Canada’s Fast Growing Economy Faces Risk From Toronto And Vancouver Real Estate Markets

The Organization for Economic Co-operation and Development (OECD) have raised concerns over the rate at which Canada’s economy is growing, given the datum that the real estate market is also growing higher especially in Vancouver and Toronto.

In the year 2017, it is foreseen that the national GDP will rise by 2.8%, which is twice higher than it used to be in 2016. This upsurge is anticipated to come as the consequence of an enhancement in the household wealth; a recovery in the oil and gas sector, the Paris-based think-tank projects, low interest rates and government expenditure.

According to the OECD, the modest development of the federal government’s fiscal outlook will possibly result to the economy realizing full employment.  The vacancy rate in the job market is tumbling and the unemployment rate in the country has gone down by half a percentage from last year with more people entering the labor market.

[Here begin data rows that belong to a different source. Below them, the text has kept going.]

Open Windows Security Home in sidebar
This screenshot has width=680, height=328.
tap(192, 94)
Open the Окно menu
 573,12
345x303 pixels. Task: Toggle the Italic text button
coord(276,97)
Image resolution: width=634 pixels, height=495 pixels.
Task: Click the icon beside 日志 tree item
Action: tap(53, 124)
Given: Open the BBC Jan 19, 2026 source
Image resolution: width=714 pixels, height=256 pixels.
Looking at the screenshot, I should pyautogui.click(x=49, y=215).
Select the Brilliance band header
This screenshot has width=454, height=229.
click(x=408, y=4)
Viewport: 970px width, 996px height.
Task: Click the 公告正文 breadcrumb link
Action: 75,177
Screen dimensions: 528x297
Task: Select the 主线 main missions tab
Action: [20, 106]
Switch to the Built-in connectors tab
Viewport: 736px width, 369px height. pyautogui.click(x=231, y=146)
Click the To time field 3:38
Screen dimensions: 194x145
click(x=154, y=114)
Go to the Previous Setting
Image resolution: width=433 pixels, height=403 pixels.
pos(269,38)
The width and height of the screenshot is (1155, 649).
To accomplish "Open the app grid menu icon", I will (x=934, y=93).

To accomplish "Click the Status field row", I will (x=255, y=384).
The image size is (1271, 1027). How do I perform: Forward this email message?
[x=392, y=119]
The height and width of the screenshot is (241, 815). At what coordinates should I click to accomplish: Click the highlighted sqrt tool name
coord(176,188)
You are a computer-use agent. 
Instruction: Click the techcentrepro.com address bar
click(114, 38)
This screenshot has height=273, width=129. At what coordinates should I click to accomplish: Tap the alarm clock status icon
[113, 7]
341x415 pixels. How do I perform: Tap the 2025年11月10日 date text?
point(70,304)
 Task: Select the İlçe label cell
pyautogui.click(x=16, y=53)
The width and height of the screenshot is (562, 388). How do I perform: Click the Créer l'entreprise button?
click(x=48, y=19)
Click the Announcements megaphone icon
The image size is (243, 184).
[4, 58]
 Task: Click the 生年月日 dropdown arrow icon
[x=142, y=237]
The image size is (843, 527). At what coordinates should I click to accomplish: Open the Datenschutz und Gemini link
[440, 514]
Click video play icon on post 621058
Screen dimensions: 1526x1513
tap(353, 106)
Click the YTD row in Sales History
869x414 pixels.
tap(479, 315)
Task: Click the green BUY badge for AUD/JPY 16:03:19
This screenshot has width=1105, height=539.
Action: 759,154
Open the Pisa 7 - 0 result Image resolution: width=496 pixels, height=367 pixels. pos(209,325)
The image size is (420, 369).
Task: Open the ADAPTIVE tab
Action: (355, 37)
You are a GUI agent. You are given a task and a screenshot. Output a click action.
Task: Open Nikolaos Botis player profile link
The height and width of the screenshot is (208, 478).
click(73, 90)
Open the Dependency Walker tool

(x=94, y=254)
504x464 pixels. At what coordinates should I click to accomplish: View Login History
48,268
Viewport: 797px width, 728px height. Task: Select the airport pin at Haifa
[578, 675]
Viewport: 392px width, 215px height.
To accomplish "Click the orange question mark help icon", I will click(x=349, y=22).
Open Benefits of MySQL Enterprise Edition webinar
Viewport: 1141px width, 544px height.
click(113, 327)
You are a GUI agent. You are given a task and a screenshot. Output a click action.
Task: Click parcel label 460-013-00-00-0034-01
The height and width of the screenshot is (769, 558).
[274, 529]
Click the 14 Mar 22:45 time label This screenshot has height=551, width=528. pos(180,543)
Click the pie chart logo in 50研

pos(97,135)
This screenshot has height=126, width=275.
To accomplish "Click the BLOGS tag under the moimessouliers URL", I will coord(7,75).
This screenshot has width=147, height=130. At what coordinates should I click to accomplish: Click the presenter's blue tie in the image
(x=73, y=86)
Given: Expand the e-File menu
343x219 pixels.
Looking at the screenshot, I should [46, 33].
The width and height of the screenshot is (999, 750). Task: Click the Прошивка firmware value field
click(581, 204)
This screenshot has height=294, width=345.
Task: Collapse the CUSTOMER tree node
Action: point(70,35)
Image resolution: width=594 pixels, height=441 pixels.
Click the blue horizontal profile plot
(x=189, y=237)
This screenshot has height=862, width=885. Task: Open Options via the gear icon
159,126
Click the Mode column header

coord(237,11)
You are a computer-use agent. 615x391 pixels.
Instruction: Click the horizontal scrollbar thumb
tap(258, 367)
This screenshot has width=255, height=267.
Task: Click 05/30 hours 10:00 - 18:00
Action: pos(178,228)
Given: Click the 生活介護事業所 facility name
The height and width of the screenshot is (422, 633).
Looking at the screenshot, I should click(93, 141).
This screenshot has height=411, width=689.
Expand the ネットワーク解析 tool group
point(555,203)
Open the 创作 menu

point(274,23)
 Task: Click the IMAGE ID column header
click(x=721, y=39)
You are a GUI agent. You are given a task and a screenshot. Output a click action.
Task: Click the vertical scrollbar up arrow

In a recent data publication by Statistics Canada, figures for the month of April exposed that the unemployment rate was at 6.6%, on the other hand this figure is not likely to increase considerably in the coming months

However, the housing situation in Vancouver and Toronto has turned out to be a worry for the OECD, thus they believe that it is consequential that the Bank of Canada increases its interest rates, given the fact that the economy is swelling at a swift pace. The OECD thinks that an increase in interest rates will help bring the housing prices under regulation especially in Vancouver and Toronto.

In an effort to restrain market prices, the provincial governments of both Ontario and B.C introduced several new regulations in an attempt to make housing affordable. However, the OECD articulated that these rules will only have a temporal effect on the housing market.

Trepidations were also raised by the OECD over the surge in rent controls in Ontario, which might have possibly led to the decrease in new home construction. This might not be what the city needs because regulations are meant to provide solutions and not the other way round.  A shortage in rental units will also affect the employment rate more over for the poor and millennials.

The OECD went on to propose that an intensification in interest rates or taxes will not effectively cut down on the threat faced by the Canadian economy, as a result of  the efforts made to correct the housing market.